| ASSIGNMENT |
What number of lines in the records below hold the word "computer"? Give that number alone.

| DATASET EXTRACT |
**********

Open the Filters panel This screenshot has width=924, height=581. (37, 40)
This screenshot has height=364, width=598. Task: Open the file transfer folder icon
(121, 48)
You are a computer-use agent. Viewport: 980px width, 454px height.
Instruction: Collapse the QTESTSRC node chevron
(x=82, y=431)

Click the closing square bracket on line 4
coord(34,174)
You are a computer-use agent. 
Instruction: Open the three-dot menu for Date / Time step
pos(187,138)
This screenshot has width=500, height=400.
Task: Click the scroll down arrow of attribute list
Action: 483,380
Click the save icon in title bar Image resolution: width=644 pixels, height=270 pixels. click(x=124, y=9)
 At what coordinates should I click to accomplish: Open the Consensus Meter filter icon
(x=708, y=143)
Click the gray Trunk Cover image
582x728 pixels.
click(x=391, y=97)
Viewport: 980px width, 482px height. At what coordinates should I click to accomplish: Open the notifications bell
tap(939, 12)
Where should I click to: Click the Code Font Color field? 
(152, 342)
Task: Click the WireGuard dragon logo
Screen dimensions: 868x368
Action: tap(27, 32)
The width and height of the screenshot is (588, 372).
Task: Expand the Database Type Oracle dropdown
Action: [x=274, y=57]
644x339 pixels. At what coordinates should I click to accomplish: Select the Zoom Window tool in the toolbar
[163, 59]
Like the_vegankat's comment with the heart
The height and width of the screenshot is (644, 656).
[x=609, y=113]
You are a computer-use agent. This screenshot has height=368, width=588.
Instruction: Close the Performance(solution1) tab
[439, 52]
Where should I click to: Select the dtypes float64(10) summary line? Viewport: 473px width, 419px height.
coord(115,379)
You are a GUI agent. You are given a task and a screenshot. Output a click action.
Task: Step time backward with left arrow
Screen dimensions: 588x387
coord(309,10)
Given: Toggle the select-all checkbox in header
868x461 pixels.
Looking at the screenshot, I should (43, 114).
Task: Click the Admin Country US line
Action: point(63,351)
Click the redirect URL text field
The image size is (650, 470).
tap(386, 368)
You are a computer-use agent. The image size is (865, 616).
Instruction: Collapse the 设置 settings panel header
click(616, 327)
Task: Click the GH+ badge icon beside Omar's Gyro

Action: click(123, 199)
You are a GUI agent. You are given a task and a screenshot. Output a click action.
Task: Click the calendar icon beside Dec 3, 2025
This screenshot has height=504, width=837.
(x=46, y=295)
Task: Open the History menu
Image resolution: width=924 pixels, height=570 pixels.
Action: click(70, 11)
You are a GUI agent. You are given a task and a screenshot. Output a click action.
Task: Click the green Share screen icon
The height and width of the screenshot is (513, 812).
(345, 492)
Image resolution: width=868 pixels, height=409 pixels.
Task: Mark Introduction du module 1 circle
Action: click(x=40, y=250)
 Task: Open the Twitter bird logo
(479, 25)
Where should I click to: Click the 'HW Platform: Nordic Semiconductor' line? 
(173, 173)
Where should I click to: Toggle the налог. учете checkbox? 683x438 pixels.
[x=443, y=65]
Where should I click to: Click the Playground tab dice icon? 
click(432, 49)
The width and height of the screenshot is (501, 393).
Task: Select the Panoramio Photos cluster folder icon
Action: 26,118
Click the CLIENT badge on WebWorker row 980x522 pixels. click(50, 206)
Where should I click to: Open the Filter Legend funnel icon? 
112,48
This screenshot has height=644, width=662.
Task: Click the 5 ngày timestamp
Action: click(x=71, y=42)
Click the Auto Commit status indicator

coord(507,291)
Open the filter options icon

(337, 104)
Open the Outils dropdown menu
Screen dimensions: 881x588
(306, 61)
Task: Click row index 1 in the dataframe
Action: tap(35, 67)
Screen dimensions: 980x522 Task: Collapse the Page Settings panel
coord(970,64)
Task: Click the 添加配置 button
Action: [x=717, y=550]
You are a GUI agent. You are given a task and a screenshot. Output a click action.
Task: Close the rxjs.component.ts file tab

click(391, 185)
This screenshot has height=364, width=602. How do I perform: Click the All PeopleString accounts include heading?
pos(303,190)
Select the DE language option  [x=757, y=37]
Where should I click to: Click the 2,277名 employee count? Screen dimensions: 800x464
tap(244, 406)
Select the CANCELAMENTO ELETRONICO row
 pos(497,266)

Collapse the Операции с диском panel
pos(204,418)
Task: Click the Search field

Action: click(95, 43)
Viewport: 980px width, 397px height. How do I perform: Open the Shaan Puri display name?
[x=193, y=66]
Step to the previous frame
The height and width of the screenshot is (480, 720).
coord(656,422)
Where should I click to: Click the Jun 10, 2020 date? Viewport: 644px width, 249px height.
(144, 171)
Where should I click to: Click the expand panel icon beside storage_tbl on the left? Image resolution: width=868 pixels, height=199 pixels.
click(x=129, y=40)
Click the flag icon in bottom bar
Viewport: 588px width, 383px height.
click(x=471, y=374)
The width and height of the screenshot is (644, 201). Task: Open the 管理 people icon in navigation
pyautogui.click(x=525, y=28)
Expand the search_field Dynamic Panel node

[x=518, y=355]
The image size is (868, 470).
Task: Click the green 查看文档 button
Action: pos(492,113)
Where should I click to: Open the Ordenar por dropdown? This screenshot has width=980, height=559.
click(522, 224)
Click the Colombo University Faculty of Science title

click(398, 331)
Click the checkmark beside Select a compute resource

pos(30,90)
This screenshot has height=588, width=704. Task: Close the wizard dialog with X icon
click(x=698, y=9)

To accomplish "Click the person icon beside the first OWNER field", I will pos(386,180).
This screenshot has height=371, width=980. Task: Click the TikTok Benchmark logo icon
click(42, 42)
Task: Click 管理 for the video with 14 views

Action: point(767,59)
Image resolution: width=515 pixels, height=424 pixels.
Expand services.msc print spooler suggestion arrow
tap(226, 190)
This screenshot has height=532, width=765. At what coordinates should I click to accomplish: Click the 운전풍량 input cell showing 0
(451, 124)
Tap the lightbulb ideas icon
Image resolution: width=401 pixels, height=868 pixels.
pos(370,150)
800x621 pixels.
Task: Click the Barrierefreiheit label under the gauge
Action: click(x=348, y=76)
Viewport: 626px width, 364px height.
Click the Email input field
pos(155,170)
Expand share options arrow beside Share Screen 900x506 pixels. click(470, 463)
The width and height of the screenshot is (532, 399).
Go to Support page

**********

| FINISHED EXERCISE |
4